EXERCISE TASK
Copy out the records between the line holding "Click the microphone icon in the system tray" and the line holding "(x=380, y=450)", inclusive, reproducing each line verbatim.

DATA
######

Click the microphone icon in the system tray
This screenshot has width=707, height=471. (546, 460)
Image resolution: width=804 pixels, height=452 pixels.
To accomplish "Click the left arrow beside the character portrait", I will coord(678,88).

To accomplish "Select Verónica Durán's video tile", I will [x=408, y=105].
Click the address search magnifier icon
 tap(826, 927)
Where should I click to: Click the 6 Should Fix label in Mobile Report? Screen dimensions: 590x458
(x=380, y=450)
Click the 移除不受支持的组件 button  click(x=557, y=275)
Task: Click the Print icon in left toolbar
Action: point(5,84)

######

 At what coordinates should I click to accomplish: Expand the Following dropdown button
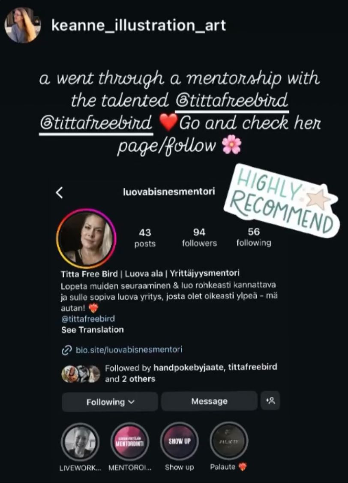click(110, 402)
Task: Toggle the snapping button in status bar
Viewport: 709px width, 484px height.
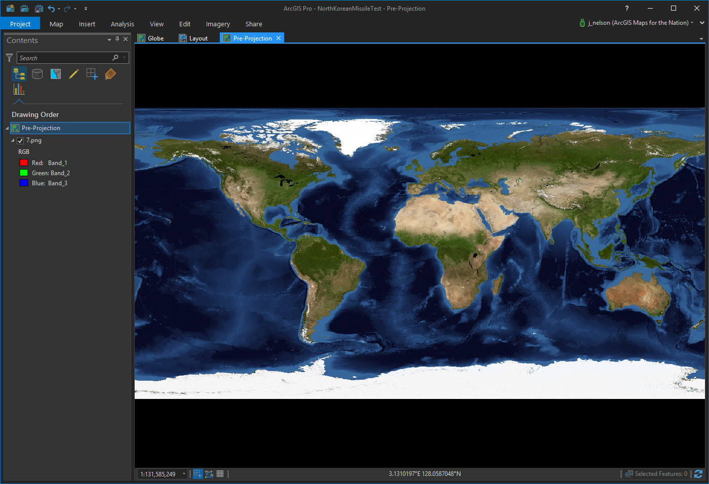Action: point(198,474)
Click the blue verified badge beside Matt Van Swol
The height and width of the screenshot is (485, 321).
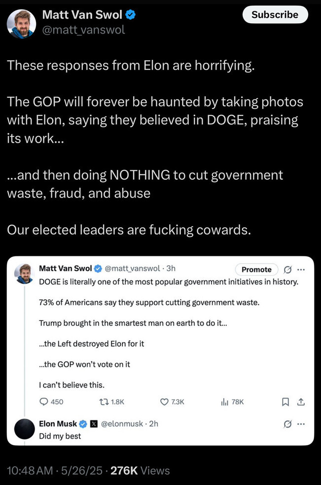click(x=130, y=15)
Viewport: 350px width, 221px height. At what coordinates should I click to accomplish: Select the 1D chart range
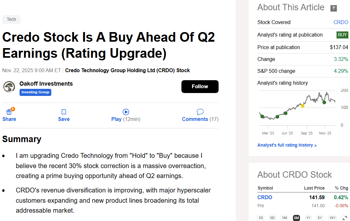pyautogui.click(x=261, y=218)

######

RESPONSE
Click the microphone icon in the system tray
This screenshot has width=707, height=471. (546, 460)
Image resolution: width=804 pixels, height=452 pixels.
To accomplish "Click the left arrow beside the character portrait", I will coord(678,88).

To accomplish "Select Verónica Durán's video tile", I will [x=408, y=105].
Click the address search magnifier icon
 tap(826, 927)
Where should I click to: Click the 6 Should Fix label in Mobile Report? Screen dimensions: 590x458
(x=380, y=450)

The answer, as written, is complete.